Esqueçam a terceira via: ela não vai existir

Permaneça neste texto até o final e você vai entender por que a ideia de uma terceira via não prospera no Brasil.

Um dos traços mais persistentes da política brasileira, a polarização não foi invenção do PT e do PSDB, ampliada pelo bolsonarismo. Essa força estruturante da disputa de poder nunca deixou de existir. Não houve, até hoje, a vitória efetiva de quem se apresentou como “terceira via”. Somos um país dual, e a História recente mostra mais claramente isso.
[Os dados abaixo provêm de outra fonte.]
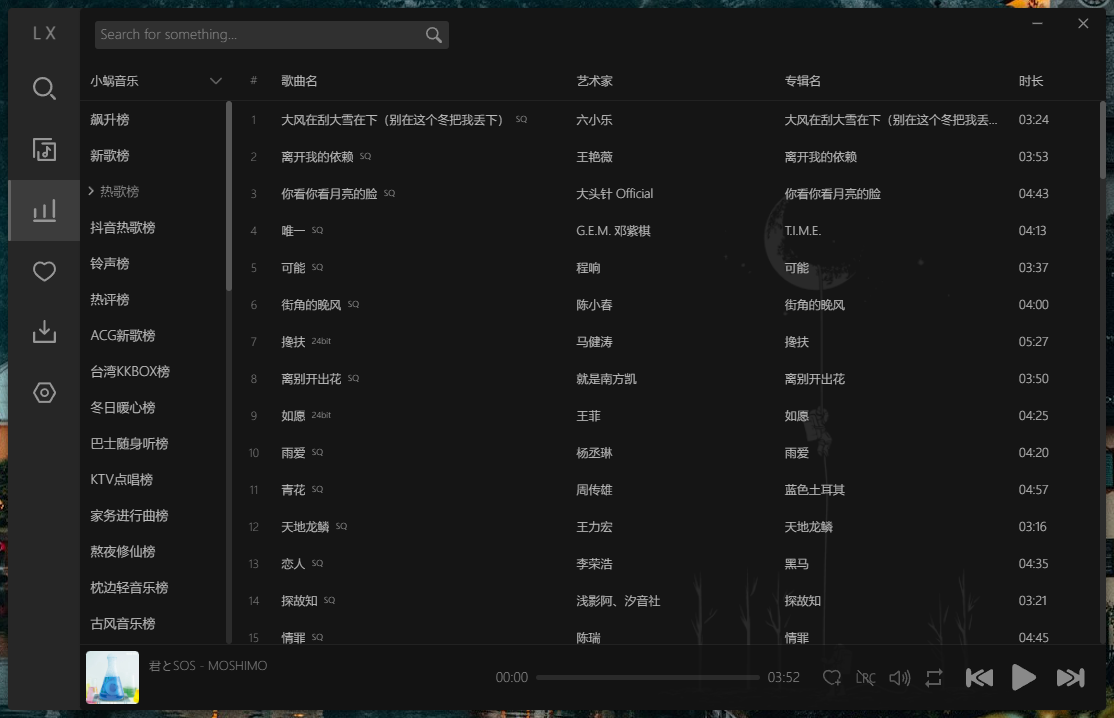Viewport: 1114px width, 718px height.
Task: Select the leaderboard charts icon in sidebar
Action: (x=44, y=210)

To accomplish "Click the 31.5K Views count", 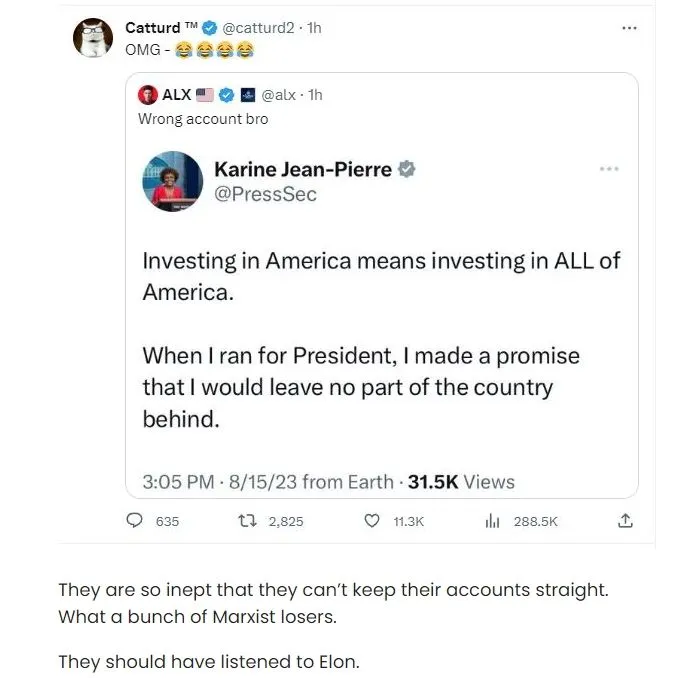I will pyautogui.click(x=460, y=482).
Na Era Vargas, por exemplo, desde a Revolução de 1930, Getúlio se colocou como grande polo de poder em contraponto à UDN (União Democrática Nacional), partido identificado como das elites urbanas liberais e antipopulistas. Mesmo na ditadura militar, a partir de 1964, quando o regime tentou criar uma aparência de pluralidade, o bipartidarismo artificializado de Arena versus MDB manteve a lógica dos dois polos.

Na redemocratização, o PMDB foi o grande partido da transição, mas logo passou a se organizar em torno da disputa entre PSDB e PT: Fernando Henrique contra Lula foi a síntese dos anos 1990 e, posteriormente, nos anos 2000, nas figuras de Dilma Rousseff, José Serra e Geraldo Alckmin. Aécio Neves chegou em 2014, em uma disputa com Dilma, que quase sucumbiu com a emergência de Marina Silva. E é neste ponto que está um exemplo clássico de como a terceira via nunca existiu.

Marina Silva chegou onde chegou não por se apresentar como um terceiro polo. Marina se colocava no espectro da centro-esquerda, com uma pauta social e ambiental muito clara, e realizava acenos para a direita, por meio de sua relação com figuras da elite brasileira que contribuíam com a formulação de seu programa de governo. A hoje ministra do Meio Ambiente, então filiada à Rede, era um terceiro nome, mas não uma terceira via, longe da polarização: ela estava muito bem inserida na agenda de um dos dois polos enquanto acenava para o outro lado. Foi assim que ela cresceu e chegou a assombrar a candidatura da petista, que a derrubou dentro do campo progressista fazendo com que o eleitor da esquerda a enxergasse mais à direita, e alinhada aos banqueiros, do que era. Perdeu capilaridade em sua maior base. A disputa voltou a ser travada entre Dilma e Aécio.

Com o surgimento do bolsonarismo, após o impeachment de Dilma em 2016, um novo polo se estabeleceu, ocupando o lugar ora dos tucanos. O resto dessa história você já conhece.

Na História brasileira, quem tentou se colocar claramente como uma terceira alternativa, alheio à polarização, não teve sucesso. Jânio Quadros, eleito presidente em 1960, tentou se apresentar como independente dos grandes blocos, mas sua renúncia precoce desmontou a possibilidade de se consolidar como alternativa. Leonel Brizola, carismático e com forte base no Rio de Janeiro nas décadas de 80 e 90, chegou a ser cotado como terceira via na redemocratização, mas foi eclipsado por Lula e PSDB.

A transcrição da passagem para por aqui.